The Summertime Blues

This appeared Aug. 27, 2006

During the past week, while you and the rest of the Chester County public have been glued to whatever news outlet strikes your fancy these days - newspaper, television, radio, blogosphere, press releases from the desk of state Sen. Andy "47 Days Since Last Quoted in Daily Local News, And Counting" Dinniman - in hopes of learning the fate of the Former Planet Pluto, you might have missed some truly important news.

Summer's over.

I know you still have August on the calendar, that you still see green leaves on the trees, still fill your shopping bags with sweet corn at the West Chester Growers Market and still wait for the Phillies to take a swan dive, but, trust me, summer's gone.

How do I know? School starts this week.

It didn't always used to be this way, but this is the age of "post" America. You know, post-Watergate, post-Reagan, post 9/11, post-Katrina. The new seasonal calendar began whatever day it was that the planners in school districts across the country decided that students needed to get back to their books before Labor Day Weekend. Call it "post-Age of Reason" America.

Monday will be the first day of school for students in a majority of county school districts.
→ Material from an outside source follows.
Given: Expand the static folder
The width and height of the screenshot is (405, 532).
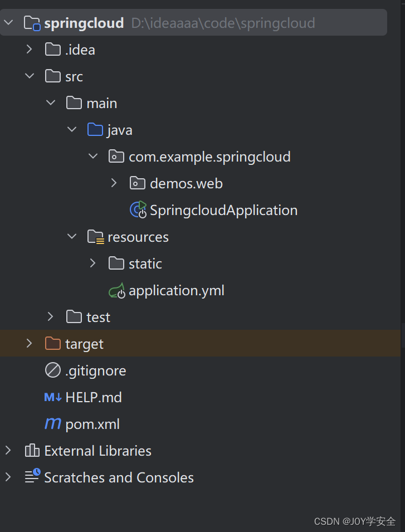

Instead of having that one last weekend splurge down at the beach or camping trip up in the mountains, students will have to lug their 75-pound backpacks to class a week before September starts.

No more final breath of summer at the amusement park on Labor Day; for anyone under the age of 25, it's time to sit down and shut up and listen to the first few lessons of Algebra I of the new school year.

If the kids went to school in vacuum chambers instead of multi-million dollar buildings with state-of-the-art cafeterias, this wouldn't be so bad. We adults could go on pretending that we were surrounded by the carefree days of summer. Yes, there would still be time to get that deep tropical tan we've been thinking of since May 31, or to get that vegetable garden planted in the backyard as we've promised to do for lo these many years.

But school rules all. It's hard to keep up the pretense that summer is still here when you're stuck in traffic behind a bright yellow school bus - the kids inside taking their ADD aggressive frustrations out by flashing the kind of sign language which usually gets you beaten with a baseball bat in certain sections of Upper Darby out the back window in your direction.

"Back to School" sales started, I'm told, sometime in June, about two weeks after graduation. You can believe me or not.

I feel sorry for the kids because, frankly, its hard to concentrate on the business of learning when its 95 degrees inside the classroom and there's not a breeze in sight. And I feel sorry for the teachers, too, because they grew up in a world where Aug. 15 meant there was still three weeks of freedom left. These days, Aug. 15 means you'd better have completed your first six weeks of lesson plans or you'll be hopelessly behind the kids who have been brushing up on their critiques of "Beowulf" in between visits to MySpace.com all summer.

But mostly I feel sorry us, as we lose more time to the Gods of Planning. And for Pluto, who never meant no one no harm.